Whether we perform abdominal sacral colpoplexy through an open, laparoscopic, or even robotic technique, we must always remember that when working within the presacral space there is a risk of life-threatening bleeding.

For this reason, I always dissect the presacral space first. I have learned to be prepared for many variables: Older women sometimes have undetected aneurysms of the blood vessels bordering this area, and the anatomy of the sacrum can vary.

Surgeons handle bleeding in various ways. Some surgeons prophylactically cauterize the middle sacral vessel. For venous bleeding, I have success when I am working laparoscopically with inserting a sponge through a port and holding pressure for 5 minutes. Sterile thumbtacks, bone wax, and hemostatic agents can also be of value.

Once I've made my presacral dissection, I proceed all the way down into the cul-de-sac, having already visualized or palpated both ureters. I make sure I am at least 4 cm medial to the right ureter when I make my incision in the peritoneum overlying the sacral promontory.

I dissect all the way down to the rectovaginal space in the cul-de-sac. Lately, in laparoscopic surgery, I have been making a tunnel between the sacrum and cul-de-sac, because the peritoneum easily lifts off the retroperitoneal structures.

I usually use end-to-end anastomosis sizers for vaginal manipulation, but others will use vaginal palpation or Lucite probes. I dissect into the rectovaginal space first, which consists of areolar tissue.

I believe that when we're treating vaginal apex prolapse, we must attach the graft over a significant portion of the posterior vaginal length and, in cases of perineal descent, all the way down to the perineum.

There's now a caveat to this procedural modification, however, in that there is a new colorectal procedure used for treatment of outlet dysfunction constipation called the STARR procedure (Stapling Transanal Rectocele Resection). Unfortunately, a patient with mesh running all the way down to her perineum may not be able to undergo this colorectal procedure because of the risk of rectovaginal fistula. I inform my colpopexy patients that this is a contraindication to the STARR procedure.

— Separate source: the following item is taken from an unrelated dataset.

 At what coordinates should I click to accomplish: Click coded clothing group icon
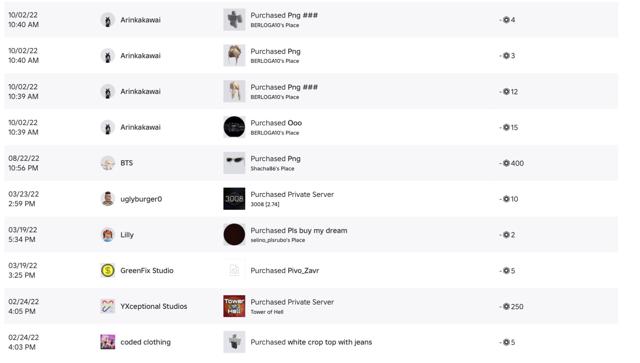(x=108, y=342)
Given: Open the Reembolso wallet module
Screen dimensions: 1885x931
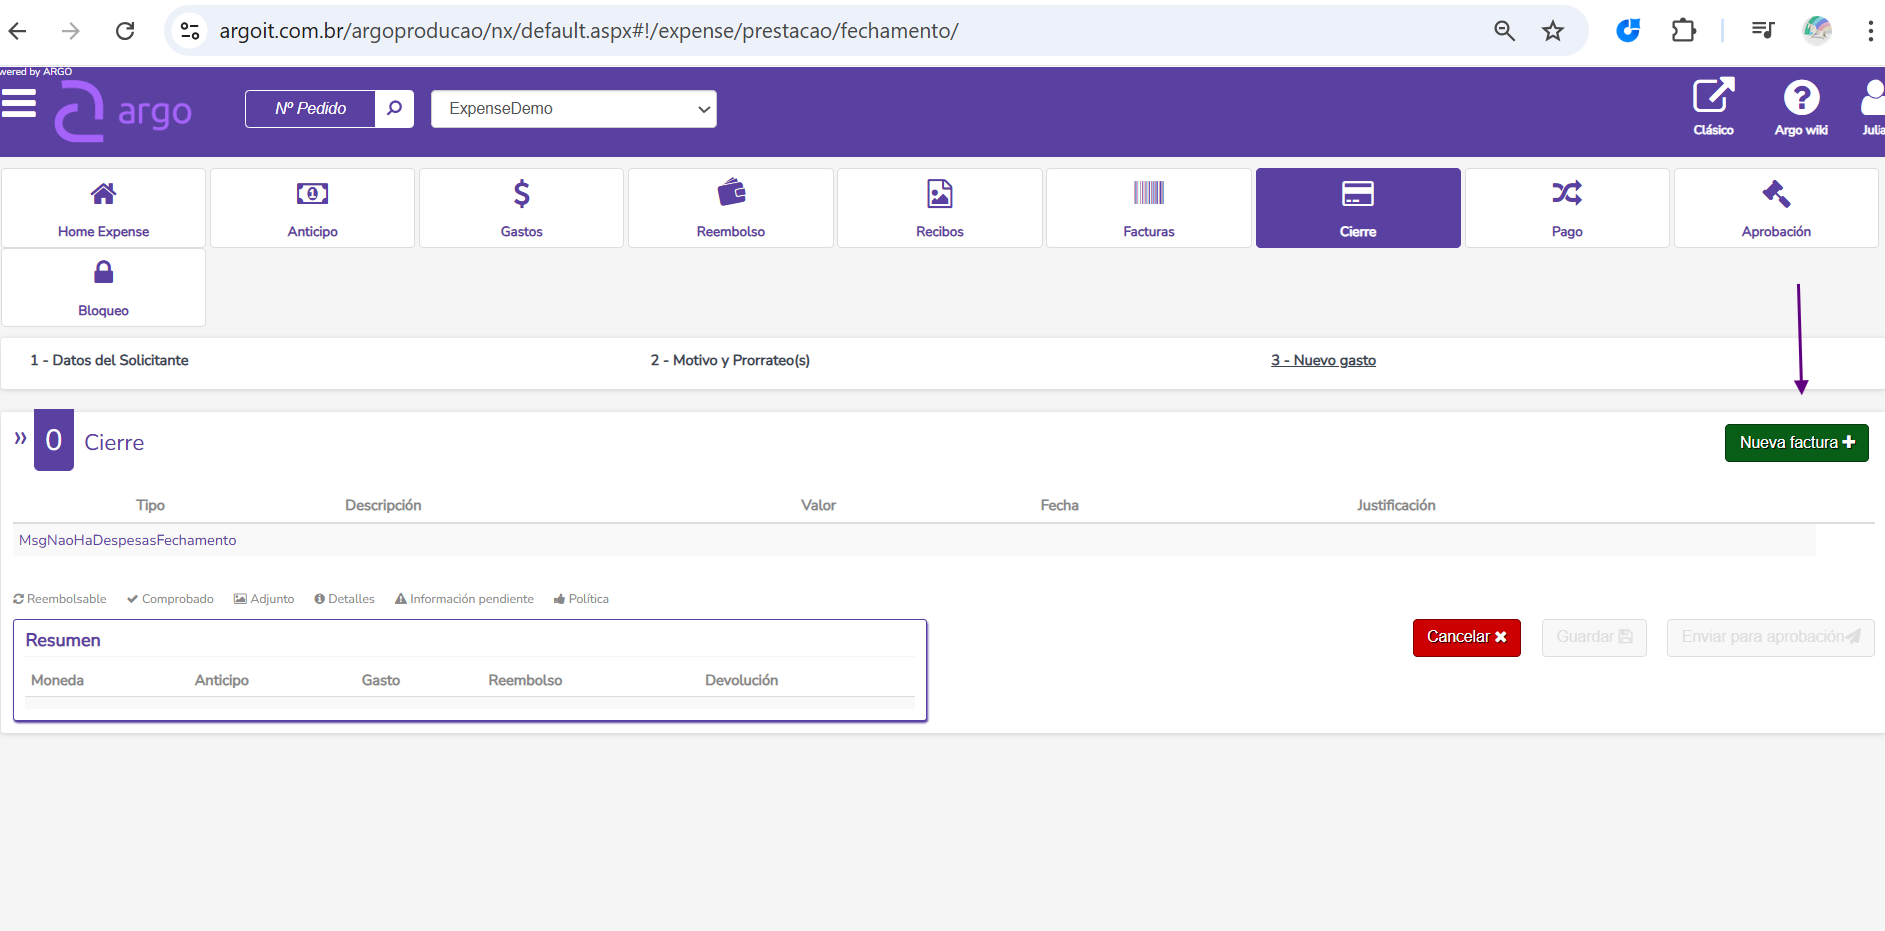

In laparoscopic and some open cases, I will retrograde fill the bladder in order to delineate the bladder and facilitate the anterior dissection. This may be difficult if a patient has undergone an anterior colporrhaphy in the past.

I like to attach the anterior graft all the way down to the bladder base. Often times, what are thought to be stage III or stage IV cystoceles are in fact high anterior apical prolapses. Aggressive anterior vaginal wall dissection results in a more extensive attachment of the anterior vaginal mesh and decreased need for a paravaginal defect repair. Obviously, keeping the bladder from harm is very important.

The beauty of this procedure is that once you've suspended the anterior and posterior vaginal apex to the anterior longitudinal ligament, you're home free.

Surgeons often use a Y-shaped graft for sacral colpopexy. I currently use two pieces of 4-by-15-cm type 1 polypropylene mesh–a macroporous, monofilament mesh. I tension the posterior and anterior straps separately so as to avoid excess tension on the mesh and hence the vagina, and subsequently attach them to the anterior longitudinal ligament of the sacrum at the level of S1 or S2.

Many believe that if you don't stitch (or tack) at the S3 level, you're not allowing the vagina to be in its normal axis–that by going up to S1, you risk exposing the vagina posteriorly to increases in pressure that change the axis and increase posterior vaginal wall recurrence.